Let me paint you a scene. You’re at a funeral, a family reunion — one of those occasions when you’re obligated to retell your abridged life’s story to a half dozen relatives you haven’t seen for 10 years (or even knew existed). They ask you what you do, if you’ve got a job or go to school, and you respond, “I just go to Weber.”
I ‘just’ go to Weber. How tragic that little adverb is.
I felt this same sense of embarrassment my freshman year. All of my friends were going to the University of Utah or Westminster — but after filling out my SAT in a zigzag pattern to protest standardized testing, the only way I’d have gotten into a private school would have been if the Gambino family had threatened to break the school president’s knees if I weren’t accepted.

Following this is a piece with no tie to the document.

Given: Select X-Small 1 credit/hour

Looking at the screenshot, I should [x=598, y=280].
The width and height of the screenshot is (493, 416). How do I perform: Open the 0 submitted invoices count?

Unlike the Hermoine Grangers of the world, I didn’t discover ambition until I was in my 20s, years after high school. I discovered it, of all places, in a diaper factory. When I was 18, I took a temp job watching the things into which babies discharge feces go by on conveyor belts, and one day, a scene from “Mrs. Doubtfire” flashed through my mind.
It was Robin Williams (who I sincerely believe is my spirit animal) asking, “Ever wish you could freeze a moment in your day and look at it and say, ‘This is not my life?'” This was that moment, and it couldn’t be my life — I had to get the hell out of there and go back to school.
The following semester, here I was, ‘just’ at Weber, the only school that would have me. Let me tell you what six years of ‘just’ being a Wildcat has gotten me.
I’ve shaken hands with a man who campaigned to be president, turned the pages of 16th-century books with a CNN war correspondent, lifted a pint with my English professor at a pub in London, dug through time as part of an archaeological excavation team and earned the position of editor-in-chief of the newspaper you’re reading this very moment.
This university has ‘just’ given me the support, instilled in me the discipline and provided me the experience I needed to be a contender for the graduate program at my dream school for a quarter of the cost of attending the U of U.
The names of schools like Harvard or Yale don’t guarantee a world-class experience if students don’t work for it — but I demanded a world-class undergraduate education from WSU (and worked my ass off for it), and that’s exactly what I got.
I got an experience that ‘just’ Weber could provide.